I'm beginning to get the creepy feeling that, in return for the generous
5 points, you also want me to go and look these up so I can use them
in calculations ... go and collect my own straw to make the bricks with,
as it were.
Ok, Rameses:
Elementary charge . . . . . 1.6 x 10⁻¹⁹ coulomb
negative on the electron
plussitive on the proton
Electron rest-mass . . . . . 9.11 x 10⁻³¹ kg
a). The force between two charges is
F = (9 x 10⁹) Q₁ Q₂ / R²
= (9 x 10⁹ m/farad) (-1.6 x 10⁻¹⁹C) (1.6 x 10⁻¹⁹C) / (5.35 x 10⁻¹¹m)²
= ( -2.304 x 10⁻²⁸) / (5.35 x 10⁻¹¹)²
= 8.05 x 10⁻⁸ Newton .
b). Centripetal acceleration =
v² / r .
A = (2.03 x 10⁶)² / (5.35 x 10⁻¹¹)
= 7.7 x 10²² m/s² .
That's an enormous acceleration ... about 7.85 x 10²¹ G's !
More than enough to cause the poor electron to lose its lunch.

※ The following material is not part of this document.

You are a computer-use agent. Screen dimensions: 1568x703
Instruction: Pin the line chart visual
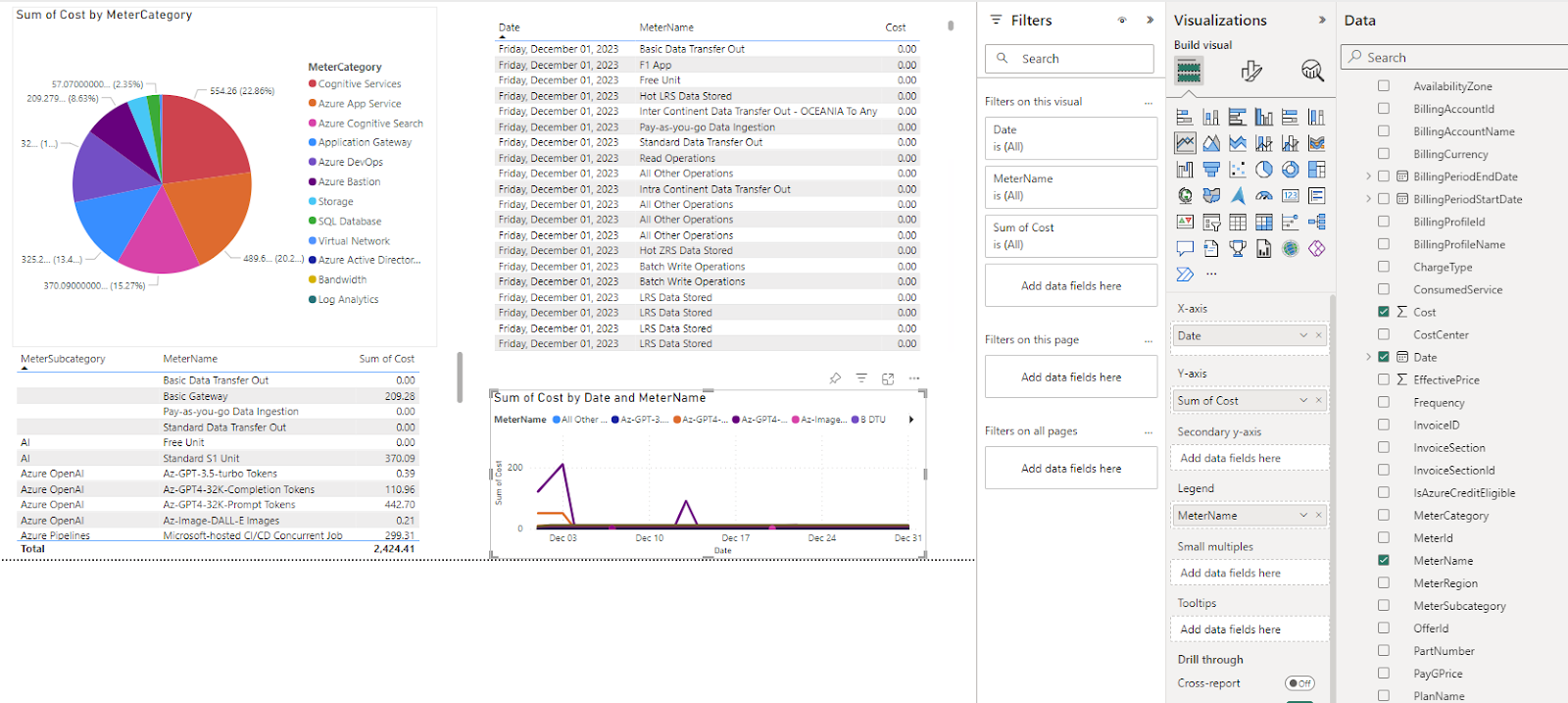835,378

It would be so easy to check this work of mine ...
First I calculated the force, then I calculated the centripetal acceleration.
I didn't use either answer to find the other one, and I didn't use " F = MA "
either.
I could just take the ' F ' that I found, and the 'A' that I found, and the
electron mass that I looked up, and mash the numbers together to see
whether F = M A .
I'm going to leave that step for you. Good luck !